| AUFGABEN ZUM TEXT |
1 > Nenne alle baulichen Anlagen und Verkehrsflächen, die im Text über die internationale Stadt ausdrücklich genannt werden.
2 > Setze den Text über die internationale Stadt nach seinem letzten Satz fort.

| TEXTAUSZUG |
>>>
Die Bilder sind in verschiedenen Städten in Europa und Nordamerika gemacht. Sie zeigen das Unspezifische, um so einen Eindruck zu hinterlassen, der über das Visuelle einer bestimmten Stadt hinausgeht. Es geht eher um die Erzeugung des Bildes einer Meta-Stadt, in der sich jeder zurecht finden kann, der städtische Strukturen an sich kennt. Auch in der internationalen Stadt ist es möglich, Geschäftsgebäude von Wohnhäusern, Straßen von Gehwegen zu unterscheiden. Die internationale Stadt ist unspezifisch und bildet nur den Hintergrund für die Ortsgebundenheit sozialer Zusammenhänge. Sie erlangt einen zeichenhaften Charakter. Vermutlich steht die Konvergenz von Städten in direktem Zusammenhang mit einer zurückgehenden Sesshaftigkeit. Die Identitätslosigkeit von Städten, die zunehmend an die Gleichförmigkeit von Flughäfen erinnert, macht es leicht, sich heute hier und morgen in einer anderen Stadt aufzuhalten. Die internationale Stadt ermöglicht die sofortige Orientierung, so dass Probleme der Akklimatisierung entfallen.
<<<
| DIE DATEN |
>>>
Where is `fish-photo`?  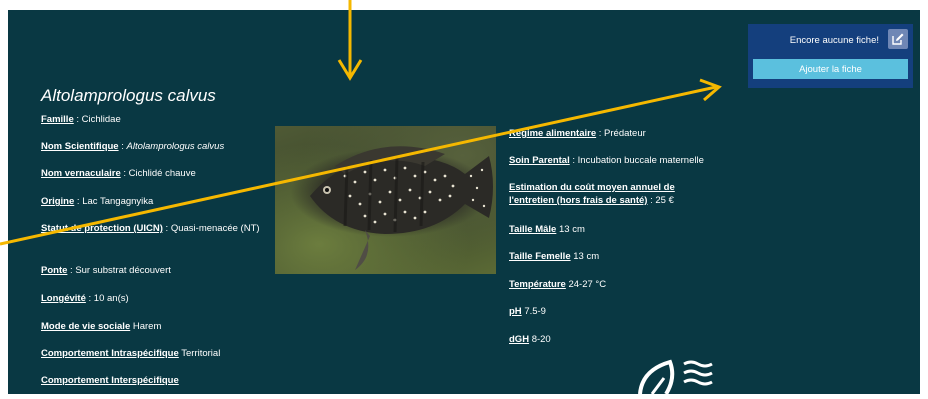
fish-photo is located at coordinates (386, 200).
<<<
| LÖSUNGEN ZUR ÜBUNG |
1 > Geschäftsgebäude, Wohnhäuser, Straßen, Gehwege, Flughäfen

2 >
In einem Essay über die Stadt ohne Eigenschaften äußert sich der Architekt Rem Kolhaas über die Tendenz der Angleichung von Städten wie folgt: ... angesichts der Dimensionen, in denen das ganze vor sich geht, muss es etwas bedeuten. Was sind die Nachteile von Identität, oder, umgekehrt, worin bestehen die Vorteile der Gesichtslosigkeit? Was wäre, wenn es sich bei dieser scheinbar zufälligen - gemeinhin beklagten - Angleichung um einen gesteuerten Prozess handelte, um eine bewusste Abkehr von Divergenz, eine Hinwendung zu Kongruenz? Sind wir womöglich Zeugen einer weltweiten Befreiungsbewegung ('Nieder mit dem Charakteristischen!')? Was bleibt übrig, wenn jede Identität abgestreift wird? Das Eigenschaftslose?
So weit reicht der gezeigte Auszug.